Vino y terroir: por qué cada región tiene su propio carácter
Factores que definen el terroir
Clima y temperatura
Las variaciones de temperatura entre el día y la noche influyen en la concentración de azúcares y acidez de la uva.
En México, regiones como el Valle de Guadalupe en Baja California se benefician de días cálidos y noches frescas, creando vinos con buena estructura y equilibrio de acidez.
Suelo y geología
Suelos arenosos, arcillosos o con grava aportan distintos minerales y afectan la retención de agua, lo que impacta directamente en el sabor de la uva. El Valle de Guadalupe, por ejemplo, tiene suelos variados con grava y caliza que aportan complejidad y elegancia a los vinos tintos y blancos de la región.
Altitud y exposición solar
La altura a la que se encuentran los viñedos determina la radiación solar y la maduración de la uva.
Viñedos más elevados permiten una mayor oscilación térmica, lo que da vinos con aromas más concentrados y taninos más definidos.
Biodiversidad y microclima
La presencia de flora, fauna y la interacción con el entorno contribuyen a la salud del viñedo y a los matices aromáticos del vino.
En México, las técnicas sostenibles y la agricultura orgánica están cada vez más presentes, generando vinos más expresivos y auténticos.

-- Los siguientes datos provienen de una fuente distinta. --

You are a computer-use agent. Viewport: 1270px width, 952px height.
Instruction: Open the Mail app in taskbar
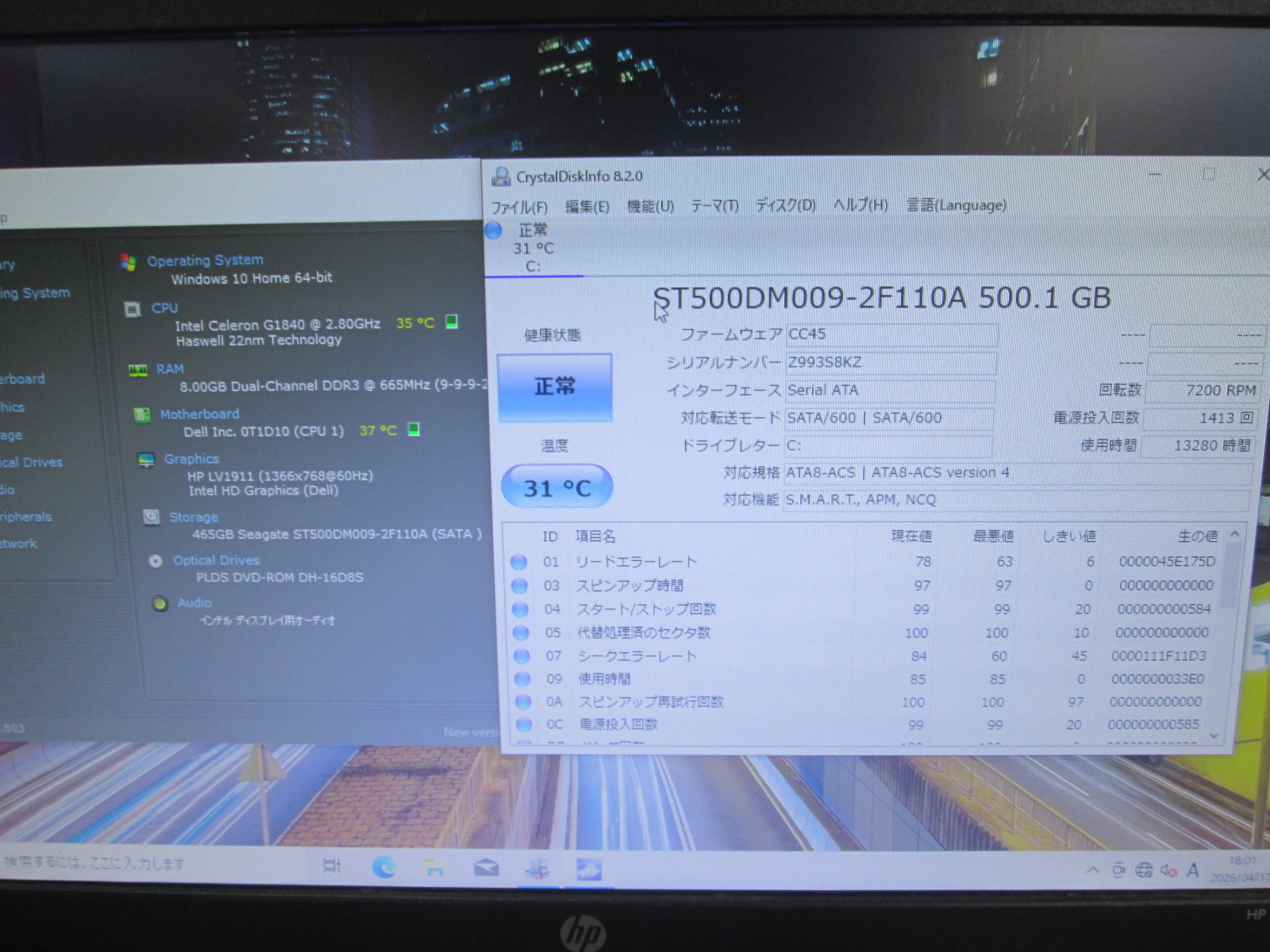486,868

El terroir mexicano y su identidad
México es un país con una tradición vinícola creciente y particularidades únicas. Regiones como Valle de Guadalupe, Querétaro y Coahuila producen vinos reconocidos por su identidad, reflejando fielmente su terroir. Cada etiqueta mexicana cuenta una historia: la del clima, el suelo y las manos que cuidan la vid.
Por ejemplo:
Los vinos tintos del Valle de Guadalupe suelen ser intensos, con taninos elegantes y notas frutales concentradas gracias a la oscilación térmica entre día y noche.

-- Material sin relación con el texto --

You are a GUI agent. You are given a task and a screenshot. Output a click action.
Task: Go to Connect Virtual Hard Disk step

Los vinos blancos de Querétaro destacan por su frescura y aromas cítricos, influenciados por la altitud y los vientos frescos.

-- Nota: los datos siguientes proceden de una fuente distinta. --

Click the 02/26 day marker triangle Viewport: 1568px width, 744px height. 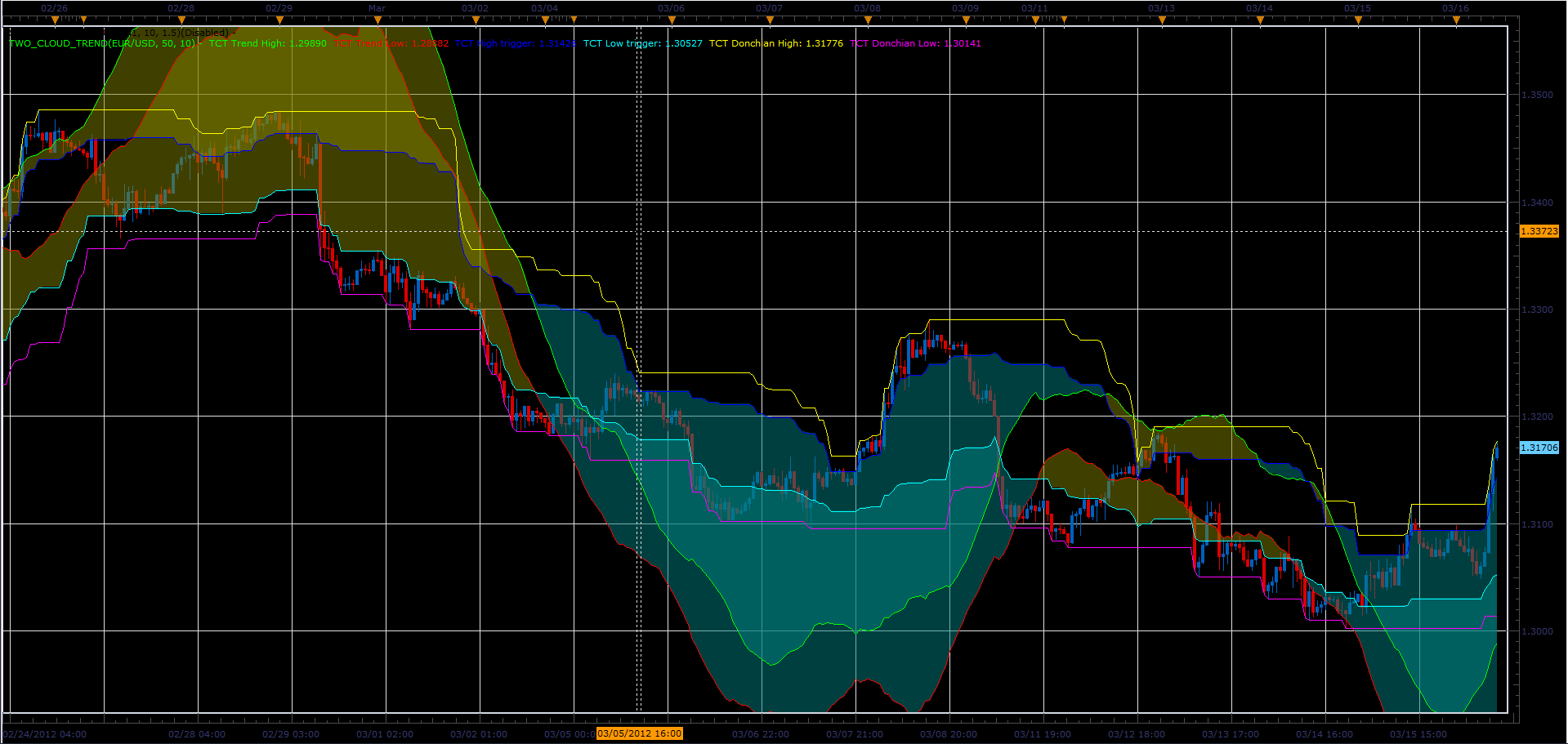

Entender el terroir nos permite apreciar que cada botella es mucho más que un vino: es el reflejo de un lugar, de su historia y de su gente. Explorar vinos mexicanos es, entonces, descubrir regiones, paisajes y secretos que solo la tierra y el clima pueden ofrecer. La próxima vez que brindes, recuerda: cada sorbo tiene la huella de su terroir.